While many Spanish cities have spent the past decade catching up on the cultural front, Valencia, on Spain's eastern coast, never had to reinvent itself. Founded by the Romans in 138 B.C., it was blessed with sunshine and fertile soil, and today it still enjoys the rich legacy of the Moors, who arrived seven centuries later, bringing mulberry trees (the silkworms love them) and a taste for exquisite crafts. During Valencia's golden age, from the 14th to the 17th centuries, it was rivaled in the Mediterranean only by Venice and Genoa.
Centuries later, Valencia remains in the cultural forefront. Take contemporary art: before there was Bilbao's Guggenheim Museum or Barcelona's Museu d'Art Contemporani, Valencia had the Institut Valencia d'Art Modern (118 Guillem de Castro; 011-34-96-386-3000), inaugurated in 1989 and still one of the most respected Spanish museums. IVAM has anchored the revitalization of El Carmen--a thriving neighborhood of galleries, cafés and tapas barsand its restaurant has earned a Michelin star.
But IVAM can't be the only game in a town that counts Santiago Calatrava among its native sons. Over the past ten years, his gleaming white architectural marvels have been piling up in Valencia, forming a constellation of museums and pavilions known as the City of Arts and Sciences; it includes an interactive science museum and the famous complex l'Oceanogràfic, a sprawling outdoor aquarium designed by Félix Candela. The latest addition: the mosaic-covered, spaceship-like Palau de les Arts (1 Autopista del Saler; 011-34-96-316-3737).
In light of these cultural leaps, it was just a matter of time before the world took notice. The biggest boost came when Valencia was chosen to host the 32nd America's Cup Match, which will kick off in June. This being Spain, the Port America's Cup, built for the event, at times focuses more on the sangria-fueled scene than on sails and wind and the like. Bianco (011-34-96-344-8944), a pub in the new David Chipperfield-designed Veles e Vents building, plans to broadcast the high-seas action. For more relaxed surroundings, head to perennial favorite Seu Xerea (4 Calle Conde de Almodóvar; 011-34-96-392-4000), which serves some of Spain's most inventive Mediterranean-fusion cuisine, like flaky spanakopita of Stilton and pine nuts.
While foreign ships in the harbor may be nothing novel around here, luxury hotels are. Visitors can now choose between the sixty-six-room Hospes Palau de la Mar (14 Navarro Reverter; 011-34-96-316-2884; hospes.es), in a former 19th-century palace, and the waterfront Hotel Las Arenas (2224 Calle Eugenia Viñes; 011-34-96-312-0600; h-santos.es), where they can watch the regatta's zigzagging sails from many of its rooms.
Fortunately, the emphasis on the coast has not diminished the old city's charms.

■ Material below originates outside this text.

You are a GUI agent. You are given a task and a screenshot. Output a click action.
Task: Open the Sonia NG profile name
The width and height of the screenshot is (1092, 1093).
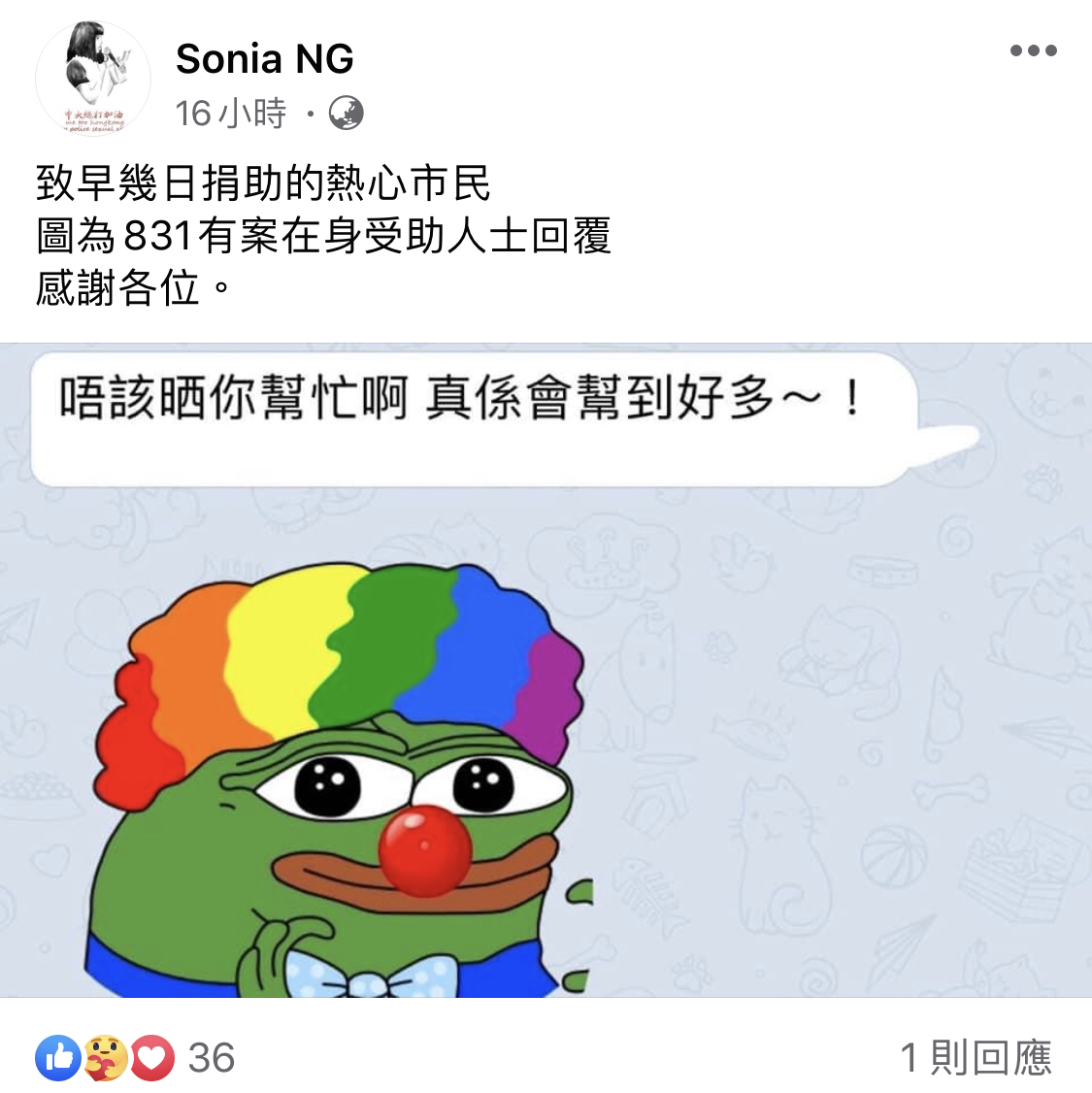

For a glimpse of luxury textiles, pop into couturier Enrique Lodares (6 Marqués de Dos Aguas; 011-34-96-394-3790), where tailored clothing reveals Valencia's predilection for sumptuous silks, brocades and even furs. Parents wishing to dress their children like Goya's littlest grandees should drop by La Casita de Penélope (54 Gran Vía Marqués de Turia; 011-34-96-374-0093) for taffeta and linen outfits. And you can't miss the González Martí National Ceramics and Sumptuary Arts Museum (2 Poeta Querol; 011-34-96-351- 6392), with its cake-frosting alabaster-and-stucco façade. Inside, displays of pottery span 2,000 years, from Roman amphorae to Picasso's fanciful vessels that turn workaday water pitchers into curvy goddesses. In Valencia such artistic license seems right at home.